RIYADH — Since the beginning of summer vacation, hotels and furnished apartment buildings in main cities have seen a marked rise in occupancy. With the peak in demand, rents of hotels and furnished apartment buildings have also jacked up 150 percent. The increase in the rates, though against the set rules, offsets the losses the housing sector suffers during the low season.
Investment in furnished apartment buildings has been on the increase and many investors buy such buildings and rent apartments out to families during the holiday season. Riyadh sees a high demand on furnished apartments due to the large number of events held in the capital city.
“Eid Al-Fitr holiday is the most profitable season for hotels and furnished apartment buildings because many families prefer to spend their vacations inside the Kingdom and some of them come to Riyadh to enjoy the festival activities,” said an employee at a hotel here.

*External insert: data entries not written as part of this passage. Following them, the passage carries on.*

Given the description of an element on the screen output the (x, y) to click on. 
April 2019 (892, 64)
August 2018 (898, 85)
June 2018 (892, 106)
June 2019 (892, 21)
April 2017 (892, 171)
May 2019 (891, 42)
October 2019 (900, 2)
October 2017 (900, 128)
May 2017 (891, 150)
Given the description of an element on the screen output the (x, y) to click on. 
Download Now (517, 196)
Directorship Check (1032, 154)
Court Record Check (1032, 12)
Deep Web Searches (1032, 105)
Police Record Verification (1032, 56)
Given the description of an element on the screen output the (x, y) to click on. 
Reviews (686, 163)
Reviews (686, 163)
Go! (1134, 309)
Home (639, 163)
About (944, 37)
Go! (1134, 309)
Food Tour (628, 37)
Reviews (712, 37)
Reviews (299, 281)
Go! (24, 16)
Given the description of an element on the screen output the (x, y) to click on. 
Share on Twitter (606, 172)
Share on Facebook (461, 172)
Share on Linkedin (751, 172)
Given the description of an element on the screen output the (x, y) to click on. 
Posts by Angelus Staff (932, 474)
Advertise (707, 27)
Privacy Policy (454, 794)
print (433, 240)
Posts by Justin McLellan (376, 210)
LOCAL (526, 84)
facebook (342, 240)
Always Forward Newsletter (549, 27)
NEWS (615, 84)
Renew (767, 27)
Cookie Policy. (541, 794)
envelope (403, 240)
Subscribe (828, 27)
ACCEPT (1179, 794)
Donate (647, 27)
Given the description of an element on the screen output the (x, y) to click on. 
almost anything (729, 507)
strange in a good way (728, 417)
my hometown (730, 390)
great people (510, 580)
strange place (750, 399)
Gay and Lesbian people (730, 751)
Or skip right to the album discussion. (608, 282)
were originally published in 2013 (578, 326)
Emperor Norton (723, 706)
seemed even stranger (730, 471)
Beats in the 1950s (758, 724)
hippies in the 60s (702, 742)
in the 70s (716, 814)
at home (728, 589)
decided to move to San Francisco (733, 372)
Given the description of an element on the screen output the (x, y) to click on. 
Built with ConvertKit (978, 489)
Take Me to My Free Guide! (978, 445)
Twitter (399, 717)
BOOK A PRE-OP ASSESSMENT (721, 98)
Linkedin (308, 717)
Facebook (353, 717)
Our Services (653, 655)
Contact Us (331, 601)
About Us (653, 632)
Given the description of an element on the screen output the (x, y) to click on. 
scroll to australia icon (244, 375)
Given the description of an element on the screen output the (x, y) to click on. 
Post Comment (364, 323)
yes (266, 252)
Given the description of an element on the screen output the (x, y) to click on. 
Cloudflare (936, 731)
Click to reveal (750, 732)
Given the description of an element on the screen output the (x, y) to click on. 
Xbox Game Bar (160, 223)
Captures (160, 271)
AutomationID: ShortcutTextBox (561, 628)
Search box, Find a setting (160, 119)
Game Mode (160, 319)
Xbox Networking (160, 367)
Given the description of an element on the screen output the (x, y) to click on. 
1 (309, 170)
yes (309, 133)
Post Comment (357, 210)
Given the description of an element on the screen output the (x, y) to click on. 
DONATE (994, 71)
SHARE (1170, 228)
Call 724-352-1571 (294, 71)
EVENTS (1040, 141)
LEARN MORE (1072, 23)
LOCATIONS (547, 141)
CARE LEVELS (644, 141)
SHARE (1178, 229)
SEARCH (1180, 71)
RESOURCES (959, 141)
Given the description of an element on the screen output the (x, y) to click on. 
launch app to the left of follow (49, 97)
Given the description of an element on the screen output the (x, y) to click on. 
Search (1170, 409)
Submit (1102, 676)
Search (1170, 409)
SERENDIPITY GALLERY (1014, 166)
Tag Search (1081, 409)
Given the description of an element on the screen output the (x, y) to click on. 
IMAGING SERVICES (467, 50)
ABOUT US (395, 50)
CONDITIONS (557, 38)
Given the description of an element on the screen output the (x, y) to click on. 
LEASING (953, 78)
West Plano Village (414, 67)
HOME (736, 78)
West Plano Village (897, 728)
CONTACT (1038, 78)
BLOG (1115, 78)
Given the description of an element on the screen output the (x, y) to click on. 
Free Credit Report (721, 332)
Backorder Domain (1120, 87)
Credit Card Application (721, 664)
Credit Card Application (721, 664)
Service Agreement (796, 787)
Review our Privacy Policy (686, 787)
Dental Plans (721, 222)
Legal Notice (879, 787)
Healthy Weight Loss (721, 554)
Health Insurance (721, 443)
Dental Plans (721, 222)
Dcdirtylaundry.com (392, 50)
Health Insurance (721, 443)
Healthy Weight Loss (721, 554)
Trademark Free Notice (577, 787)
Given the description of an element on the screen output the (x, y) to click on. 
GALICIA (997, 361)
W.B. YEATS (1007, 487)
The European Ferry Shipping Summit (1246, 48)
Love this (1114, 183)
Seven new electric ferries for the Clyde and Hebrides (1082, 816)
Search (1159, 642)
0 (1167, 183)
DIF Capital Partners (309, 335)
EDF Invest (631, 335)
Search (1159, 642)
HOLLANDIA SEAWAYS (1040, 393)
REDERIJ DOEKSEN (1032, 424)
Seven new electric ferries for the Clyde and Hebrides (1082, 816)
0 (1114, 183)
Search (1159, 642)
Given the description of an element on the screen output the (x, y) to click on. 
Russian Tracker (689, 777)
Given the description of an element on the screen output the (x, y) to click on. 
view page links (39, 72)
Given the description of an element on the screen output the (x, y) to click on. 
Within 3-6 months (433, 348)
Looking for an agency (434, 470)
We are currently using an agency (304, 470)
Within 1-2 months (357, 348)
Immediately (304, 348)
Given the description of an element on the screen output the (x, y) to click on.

Mahmoud Muhammad, an accountant at a furnished apartment building, said that it was normal to increase prices to make up for the period when the market gets stagnant. “Prices are raised equally across all economic sectors when there is a high demand on a certain product. The price index rises to strike a balance between supply and demand.”
Ahmad Al-Nasser, a bank employee, considers the rise in rental prices as unjustified. “Owners of furnished apartment buildings take advantage of Eid Al-Fitr holidays and raise the price of a furnished one-bedroom apartment to SR500 per night when the original rate doesn’t exceed SR150 per night. If services provided are excellent, then it’s okay to pay this much. But high prices sometimes don’t commensurate with the quality of services offered,” he said. Concerned authorities, he said, should monitor abnormal increase in rates.
Visitors to the capital have also urged Ministry of Commerce and Industry and Riyadh Mayoralty officials to carry out inspection tours of all furnished apartments to monitor the rates that do not commensurate with the quality of services.
Nayef Muneef, a citizen, said the rates are unreasonably high and should be monitored by the Saudi Commission for Tourism and Antiquities.